Supreme Court Decisions Will Adversely Impact Many People
In the last week of its session, the United States Supreme Court made several disappointing decisions, including ending affirmative action in colleges, blocking a student loan relief plan, and striking down a law compelling businesses and organizations to offer their services to same-sex couples. These decisions will adversely impact millions of people, from those holding student debt who are still recovering from the pandemic and inflation to members of the LGBTQ+ community and people of color, all fighting for the American dream. 
As a legislator, I will continue to work to protect the rights of all who live and work in our state, so that all can thrive.
Expanded Homeownership Program
Great news for first-time homeowners! An additional $20 million has been added to the Connecticut Housing Finance Authority's (CHFA) Time To Own Program. The program offers down payment assistance to low- and moderate-income homebuyers in Connecticut.

Eligibility requirements for the program include:

  • Meeting financial need specifications
  • Qualifying for and receiving a CHFA first mortgage
  • Being a current resident of Connecticut and demonstrating residency for the most recent three years

The impact of this program will reverberate in the short- and long-term for Connecticut residents; not only will there be a new generation of homeowners, but these residents will begin the process of building inter-generational wealth to pass on to the next generation.

Other benefits of the program include:

  • A 0% interest rate with no monthly payment required
  • 10% of the loan balance forgiven annually until it is fully forgiven on the tenth anniversary
  • Financing for up to 20% of a down payment and 5% of closing costs
Click Here for More Information


Part of what makes Connecticut great is that we seek to lift up all residents, regardless of income or background. This program is one more example of that commitment to our community.
Standing up for CT Consumers by Freezing the Diesel Tax

During the 2023 Legislative Session, I worked with my colleagues to pass a new two-year state budget that stands up for consumers, including a freeze of scheduled increases on the diesel tax, which helps lower the price of groceries and other commodities while reducing the cost of doing business in Connecticut.

Fuel costs are a significant percentage of expenses not only for the trucking industry, but for all markets that rely on the sale of goods, which makes this a significant cost savings for businesses and consumers alike. 


Our state budget was crafted with middle-class tax relief and investments that grow our economy, protect our quality of life, and make Connecticut more affordable for everyone.

Coffee with Khanna Planned in Stamford

Please join me on Friday, July 21, at Modern Love Coffee Roasters (formerly known as Turning Point) 55 High Ridge Road, in Stamford, from 9:30 a.m. - 10:30 a.m., for coffee and conversation. 

Free Self Defense Class at YWCA
Milling and Resurfacing Project:
Route 1 in Greenwich
The Connecticut Department of Transportation has announced a milling and resurfacing project that will be performed on Route 1 in Greenwich from Sunday, July 16 through Tuesday, August 1.
The project consists of milling and resurfacing 1.18 miles of Route 1 in Greenwich.

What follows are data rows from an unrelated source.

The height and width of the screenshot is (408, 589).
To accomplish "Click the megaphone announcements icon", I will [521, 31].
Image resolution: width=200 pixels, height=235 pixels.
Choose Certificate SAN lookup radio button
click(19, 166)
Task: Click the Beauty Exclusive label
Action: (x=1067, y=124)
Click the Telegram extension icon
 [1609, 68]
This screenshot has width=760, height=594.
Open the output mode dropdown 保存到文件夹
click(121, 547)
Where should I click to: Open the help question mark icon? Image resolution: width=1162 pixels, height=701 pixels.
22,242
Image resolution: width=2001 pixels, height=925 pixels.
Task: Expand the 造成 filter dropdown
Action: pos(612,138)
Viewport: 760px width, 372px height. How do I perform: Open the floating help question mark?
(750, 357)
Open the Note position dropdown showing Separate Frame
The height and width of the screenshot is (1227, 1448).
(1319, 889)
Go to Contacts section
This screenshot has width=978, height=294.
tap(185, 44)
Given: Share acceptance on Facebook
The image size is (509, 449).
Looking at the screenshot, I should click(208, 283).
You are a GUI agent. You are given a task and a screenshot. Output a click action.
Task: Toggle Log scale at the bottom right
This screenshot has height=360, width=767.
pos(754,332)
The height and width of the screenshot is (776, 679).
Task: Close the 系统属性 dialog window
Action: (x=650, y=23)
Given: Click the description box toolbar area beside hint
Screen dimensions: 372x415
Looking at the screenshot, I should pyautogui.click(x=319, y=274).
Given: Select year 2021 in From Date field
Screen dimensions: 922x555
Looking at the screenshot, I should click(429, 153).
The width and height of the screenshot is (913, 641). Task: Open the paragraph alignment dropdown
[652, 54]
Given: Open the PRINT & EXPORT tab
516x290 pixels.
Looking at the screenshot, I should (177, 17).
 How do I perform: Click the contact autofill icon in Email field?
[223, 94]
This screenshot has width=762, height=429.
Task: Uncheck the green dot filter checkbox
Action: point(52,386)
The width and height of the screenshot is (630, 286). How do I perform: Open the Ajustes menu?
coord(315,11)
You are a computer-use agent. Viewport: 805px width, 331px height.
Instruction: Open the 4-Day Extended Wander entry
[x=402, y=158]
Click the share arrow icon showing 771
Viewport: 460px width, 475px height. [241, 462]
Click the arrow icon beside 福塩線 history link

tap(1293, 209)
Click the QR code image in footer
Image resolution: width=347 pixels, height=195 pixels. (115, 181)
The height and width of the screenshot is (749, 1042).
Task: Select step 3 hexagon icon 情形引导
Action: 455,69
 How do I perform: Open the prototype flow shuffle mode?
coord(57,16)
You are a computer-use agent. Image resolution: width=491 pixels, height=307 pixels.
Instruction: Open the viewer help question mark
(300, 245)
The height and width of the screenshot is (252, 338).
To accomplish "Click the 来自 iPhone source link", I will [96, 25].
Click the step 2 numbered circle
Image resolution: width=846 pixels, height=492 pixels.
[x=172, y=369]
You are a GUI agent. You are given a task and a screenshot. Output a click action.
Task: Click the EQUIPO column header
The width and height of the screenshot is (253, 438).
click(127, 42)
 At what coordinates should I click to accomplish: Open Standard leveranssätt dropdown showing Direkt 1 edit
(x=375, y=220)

The milling segment of this project is anticipated to be performed from Sunday, July 16 through Friday, July 21. The resurfacing segment of this project is anticipated to be performed on Sunday, July 23 through Tuesday, August 1.


Motorists can expect lane closures on Route 1 from Dayton Avenue to Old Post Road.  Traffic control personnel and signing patterns will be utilized to guide motorists through the work zone. The night work schedule for this project is 7 p.m. to 5:30 a.m., Sunday night through Friday morning.
Motorists should be aware that modifications or extensions to this schedule may become necessary due to weather delays or other unforeseen conditions. Motorists are advised to maintain a safe speed when driving in this area.